In the case of 2c treatment, two upregulated and related metabolites stood out: serotonin, and its biosynthetic precursor 5-hydroxy-tryptophan (5-HTP), which is decarboxylated to form serotonin (Maffei, 2020). Besides being an important neurotransmitter, serotonin and its precursor 5-HTP are formed downstream from tryptophan by tryptophan hydroxylase and 5-HTP decarboxylase (Maffei, 2020). While the abundance of tryptophan itself was not altered by partial reprogramming, the abundance of niacinamide, which is also synthesized from tryptophan (Fukuwatari and Shibata, 2007), was slightly reduced following 2c treatment. Lastly, for 2c, two byproducts of lysine metabolism (Glu-Lys and aminoadipic acid) were downregulated, whereas lysine levels were not significantly altered. Since lysine is crucial for the cross-linking of collagen fibrils (Yamauchi and Sricholpech, 2012), and since 2c strongly upregulated the abundance of collagen proteins (Figure 3E), 2c treatment could be downregulating lysine catabolism. Therefore, we observed strong effects of partial reprogramming on the cellular metabolome, and these effects were generally consistent with the analyses of protein abundance and gene expression. Additionally, partial chemical reprogramming with 7c appeared to reduce the levels of several purine derivatives, which could be important for reducing aging-related accumulation of damaging metabolites.

Partial chemical reprogramming rejuvenates both young and aged cells

To assess the rejuvenation potential of partial chemical reprogramming, we analyzed the effects of 7c and 2c treatment on fibroblast age (Figure 7) using mouse multi-tissue transcriptomic clocks (Figure 7A). As tools to measure age, transcriptomic clocks have successfully reported the effects of interventions known to affect lifespan and rate of biological aging, and appear to be sensitive to transient changes in gene expression that may occur upon short-term treatment with drugs (Choukrallah et al., 2020; Buckley et al., 2023) and OSKM reprogramming (Kriukov et al., 2022). Application of transcriptomic clocks developed in our lab to the bulk RNA-seq dataset (presented in Figure 2) revealed a statistically significant decrease of both predicted chronological and biological age with short-term 7c treatment in young and old fibroblasts; however, only the chronological clock reported a significant, but less prominent, reduction of transcriptomic age following 2c treatment.

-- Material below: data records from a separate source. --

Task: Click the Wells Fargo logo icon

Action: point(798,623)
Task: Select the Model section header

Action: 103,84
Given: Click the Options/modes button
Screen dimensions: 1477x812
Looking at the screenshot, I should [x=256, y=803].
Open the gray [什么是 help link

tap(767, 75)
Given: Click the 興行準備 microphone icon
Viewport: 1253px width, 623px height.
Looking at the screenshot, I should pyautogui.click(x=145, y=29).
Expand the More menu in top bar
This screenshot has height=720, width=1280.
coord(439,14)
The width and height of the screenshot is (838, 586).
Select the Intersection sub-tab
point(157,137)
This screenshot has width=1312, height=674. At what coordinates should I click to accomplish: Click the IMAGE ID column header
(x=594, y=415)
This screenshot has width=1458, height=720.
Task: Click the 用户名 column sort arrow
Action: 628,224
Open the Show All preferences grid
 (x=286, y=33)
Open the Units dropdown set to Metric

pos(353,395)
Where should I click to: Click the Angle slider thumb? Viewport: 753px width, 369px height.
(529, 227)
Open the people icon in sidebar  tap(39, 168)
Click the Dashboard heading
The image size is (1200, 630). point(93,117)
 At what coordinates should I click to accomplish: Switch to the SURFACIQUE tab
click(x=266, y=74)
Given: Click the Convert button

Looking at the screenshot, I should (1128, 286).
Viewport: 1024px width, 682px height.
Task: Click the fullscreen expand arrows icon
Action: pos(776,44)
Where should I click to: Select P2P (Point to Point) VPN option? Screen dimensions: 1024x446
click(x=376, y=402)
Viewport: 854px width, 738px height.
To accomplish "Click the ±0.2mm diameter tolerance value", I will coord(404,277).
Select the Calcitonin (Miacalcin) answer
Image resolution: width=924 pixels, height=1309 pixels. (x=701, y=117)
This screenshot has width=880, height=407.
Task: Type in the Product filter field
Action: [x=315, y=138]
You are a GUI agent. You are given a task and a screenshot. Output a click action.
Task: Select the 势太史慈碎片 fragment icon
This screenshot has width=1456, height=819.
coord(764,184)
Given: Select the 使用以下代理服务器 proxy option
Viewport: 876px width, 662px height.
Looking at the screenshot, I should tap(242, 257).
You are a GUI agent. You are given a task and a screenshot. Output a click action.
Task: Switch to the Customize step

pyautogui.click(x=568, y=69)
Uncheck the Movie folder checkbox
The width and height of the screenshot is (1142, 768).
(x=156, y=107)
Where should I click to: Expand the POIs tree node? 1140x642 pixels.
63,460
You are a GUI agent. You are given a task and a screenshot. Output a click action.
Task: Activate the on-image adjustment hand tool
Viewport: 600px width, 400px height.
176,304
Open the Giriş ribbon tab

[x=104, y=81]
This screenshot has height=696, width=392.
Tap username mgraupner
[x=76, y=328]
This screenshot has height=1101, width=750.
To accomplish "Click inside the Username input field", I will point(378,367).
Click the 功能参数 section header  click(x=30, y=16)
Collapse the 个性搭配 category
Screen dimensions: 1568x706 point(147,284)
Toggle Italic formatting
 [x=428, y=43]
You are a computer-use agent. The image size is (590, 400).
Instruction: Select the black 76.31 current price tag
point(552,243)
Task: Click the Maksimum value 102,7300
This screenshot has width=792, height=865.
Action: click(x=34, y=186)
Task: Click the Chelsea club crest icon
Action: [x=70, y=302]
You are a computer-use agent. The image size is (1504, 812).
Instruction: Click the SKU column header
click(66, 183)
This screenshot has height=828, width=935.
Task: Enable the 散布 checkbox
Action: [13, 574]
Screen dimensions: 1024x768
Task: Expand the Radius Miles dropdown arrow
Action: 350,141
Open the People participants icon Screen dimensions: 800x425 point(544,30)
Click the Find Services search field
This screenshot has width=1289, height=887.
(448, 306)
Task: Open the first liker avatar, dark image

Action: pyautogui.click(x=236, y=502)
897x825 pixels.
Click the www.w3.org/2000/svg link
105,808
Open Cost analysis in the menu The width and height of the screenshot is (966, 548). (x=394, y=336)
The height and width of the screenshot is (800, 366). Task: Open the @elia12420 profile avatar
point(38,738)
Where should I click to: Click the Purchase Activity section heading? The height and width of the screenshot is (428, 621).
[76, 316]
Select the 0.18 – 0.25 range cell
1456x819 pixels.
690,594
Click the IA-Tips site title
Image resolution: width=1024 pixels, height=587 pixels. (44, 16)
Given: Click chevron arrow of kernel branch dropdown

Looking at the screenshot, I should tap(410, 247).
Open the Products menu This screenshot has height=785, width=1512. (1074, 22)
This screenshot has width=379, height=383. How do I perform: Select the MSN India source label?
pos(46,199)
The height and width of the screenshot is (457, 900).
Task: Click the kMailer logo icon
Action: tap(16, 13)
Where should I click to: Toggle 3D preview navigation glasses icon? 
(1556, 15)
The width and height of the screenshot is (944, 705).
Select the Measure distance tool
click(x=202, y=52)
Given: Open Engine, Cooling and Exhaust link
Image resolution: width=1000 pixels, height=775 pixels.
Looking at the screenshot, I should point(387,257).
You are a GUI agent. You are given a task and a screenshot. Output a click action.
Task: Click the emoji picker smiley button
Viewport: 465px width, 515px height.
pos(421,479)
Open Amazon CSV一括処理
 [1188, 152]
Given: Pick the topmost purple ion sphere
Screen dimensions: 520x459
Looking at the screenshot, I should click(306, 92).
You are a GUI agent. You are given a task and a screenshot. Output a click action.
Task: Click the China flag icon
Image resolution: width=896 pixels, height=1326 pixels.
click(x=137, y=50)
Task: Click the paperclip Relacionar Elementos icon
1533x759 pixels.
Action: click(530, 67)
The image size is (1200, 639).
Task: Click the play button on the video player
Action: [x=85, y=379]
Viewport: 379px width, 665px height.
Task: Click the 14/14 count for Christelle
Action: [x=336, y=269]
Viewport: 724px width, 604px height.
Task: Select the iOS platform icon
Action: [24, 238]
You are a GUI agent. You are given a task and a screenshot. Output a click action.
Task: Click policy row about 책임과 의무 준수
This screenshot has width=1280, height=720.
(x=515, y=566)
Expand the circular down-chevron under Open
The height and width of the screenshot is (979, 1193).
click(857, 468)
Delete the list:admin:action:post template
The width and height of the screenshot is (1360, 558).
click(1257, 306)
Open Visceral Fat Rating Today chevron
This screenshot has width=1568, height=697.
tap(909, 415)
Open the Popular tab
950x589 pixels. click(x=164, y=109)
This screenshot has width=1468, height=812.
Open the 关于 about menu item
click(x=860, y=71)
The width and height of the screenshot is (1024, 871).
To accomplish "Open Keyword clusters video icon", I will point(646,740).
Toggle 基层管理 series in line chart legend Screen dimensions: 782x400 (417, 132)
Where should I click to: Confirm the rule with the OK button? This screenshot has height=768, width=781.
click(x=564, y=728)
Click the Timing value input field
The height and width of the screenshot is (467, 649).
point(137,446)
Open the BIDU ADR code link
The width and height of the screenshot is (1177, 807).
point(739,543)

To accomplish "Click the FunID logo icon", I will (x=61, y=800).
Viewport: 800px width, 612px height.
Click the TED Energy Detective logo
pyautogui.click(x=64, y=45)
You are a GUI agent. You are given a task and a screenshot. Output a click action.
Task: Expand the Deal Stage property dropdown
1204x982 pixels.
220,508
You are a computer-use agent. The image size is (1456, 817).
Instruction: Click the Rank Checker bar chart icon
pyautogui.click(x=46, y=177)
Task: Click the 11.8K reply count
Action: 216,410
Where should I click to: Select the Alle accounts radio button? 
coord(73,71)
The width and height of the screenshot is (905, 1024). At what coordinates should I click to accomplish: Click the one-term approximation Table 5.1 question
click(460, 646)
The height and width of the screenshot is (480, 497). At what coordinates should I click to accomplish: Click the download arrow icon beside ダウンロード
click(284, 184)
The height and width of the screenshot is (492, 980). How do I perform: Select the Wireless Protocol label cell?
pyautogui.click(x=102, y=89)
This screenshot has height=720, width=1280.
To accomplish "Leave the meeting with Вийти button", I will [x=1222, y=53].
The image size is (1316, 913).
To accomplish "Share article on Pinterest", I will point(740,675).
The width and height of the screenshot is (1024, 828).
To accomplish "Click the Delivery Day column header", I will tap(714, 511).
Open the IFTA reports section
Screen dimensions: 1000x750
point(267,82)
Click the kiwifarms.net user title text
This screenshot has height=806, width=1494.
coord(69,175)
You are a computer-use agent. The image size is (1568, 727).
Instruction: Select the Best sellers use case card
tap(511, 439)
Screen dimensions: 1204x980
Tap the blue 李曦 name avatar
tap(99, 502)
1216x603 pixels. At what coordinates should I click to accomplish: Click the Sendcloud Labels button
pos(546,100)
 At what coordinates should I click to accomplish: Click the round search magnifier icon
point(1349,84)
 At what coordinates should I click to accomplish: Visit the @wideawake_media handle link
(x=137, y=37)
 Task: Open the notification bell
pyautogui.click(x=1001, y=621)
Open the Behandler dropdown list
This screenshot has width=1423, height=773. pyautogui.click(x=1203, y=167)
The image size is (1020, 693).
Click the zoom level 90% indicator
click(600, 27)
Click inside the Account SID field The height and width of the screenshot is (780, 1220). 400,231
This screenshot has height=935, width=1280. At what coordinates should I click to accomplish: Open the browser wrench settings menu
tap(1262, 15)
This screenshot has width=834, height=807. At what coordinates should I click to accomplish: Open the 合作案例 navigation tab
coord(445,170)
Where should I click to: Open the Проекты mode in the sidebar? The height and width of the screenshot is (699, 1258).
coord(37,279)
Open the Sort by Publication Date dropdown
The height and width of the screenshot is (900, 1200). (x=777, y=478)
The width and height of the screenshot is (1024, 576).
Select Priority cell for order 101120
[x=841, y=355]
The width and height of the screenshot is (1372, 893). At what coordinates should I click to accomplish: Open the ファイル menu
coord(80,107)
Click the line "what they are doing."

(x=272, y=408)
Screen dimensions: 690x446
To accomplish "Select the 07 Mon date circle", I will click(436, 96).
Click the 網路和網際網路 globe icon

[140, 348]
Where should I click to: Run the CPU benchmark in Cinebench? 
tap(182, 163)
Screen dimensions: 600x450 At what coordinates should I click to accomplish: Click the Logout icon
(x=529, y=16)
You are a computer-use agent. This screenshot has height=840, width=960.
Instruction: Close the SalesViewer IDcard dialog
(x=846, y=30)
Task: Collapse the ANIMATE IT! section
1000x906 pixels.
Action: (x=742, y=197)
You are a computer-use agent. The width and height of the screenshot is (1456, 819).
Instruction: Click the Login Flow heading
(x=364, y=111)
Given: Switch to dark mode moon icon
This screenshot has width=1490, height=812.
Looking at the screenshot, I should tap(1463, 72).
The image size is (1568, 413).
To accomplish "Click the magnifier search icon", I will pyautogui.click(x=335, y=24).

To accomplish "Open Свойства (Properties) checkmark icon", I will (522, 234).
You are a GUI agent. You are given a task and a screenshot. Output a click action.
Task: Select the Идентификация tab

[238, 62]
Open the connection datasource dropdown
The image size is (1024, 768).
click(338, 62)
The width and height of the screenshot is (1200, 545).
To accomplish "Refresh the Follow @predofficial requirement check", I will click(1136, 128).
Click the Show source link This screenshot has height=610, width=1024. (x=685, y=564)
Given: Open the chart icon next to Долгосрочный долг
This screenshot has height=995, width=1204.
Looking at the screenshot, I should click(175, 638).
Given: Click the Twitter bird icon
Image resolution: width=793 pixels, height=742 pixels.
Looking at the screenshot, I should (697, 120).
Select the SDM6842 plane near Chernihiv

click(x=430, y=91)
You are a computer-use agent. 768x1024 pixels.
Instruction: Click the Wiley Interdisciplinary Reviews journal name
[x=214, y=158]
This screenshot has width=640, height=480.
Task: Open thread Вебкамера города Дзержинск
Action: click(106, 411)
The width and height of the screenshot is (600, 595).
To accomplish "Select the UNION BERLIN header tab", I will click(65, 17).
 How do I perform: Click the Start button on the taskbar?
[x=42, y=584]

Additionally, the chronological transcriptomic clock revealed that the 20-month-old untreated primary fibroblasts were transcriptionally older than 4-month-old fibroblasts, which suggested that the fibroblast system used in this study demonstrated age-related changes in gene expression shared across multiple mouse organs. However, when the lifespan-adjusted biological clock was applied, no statistical significance was observed. Thus, we determined that the 20-month-old fibroblasts used in our study did not exhibit substantial changes in gene expression associated with decreased healthspan, while 7c had substantial effects on both general and mortality-associated age-related transcriptomic changes.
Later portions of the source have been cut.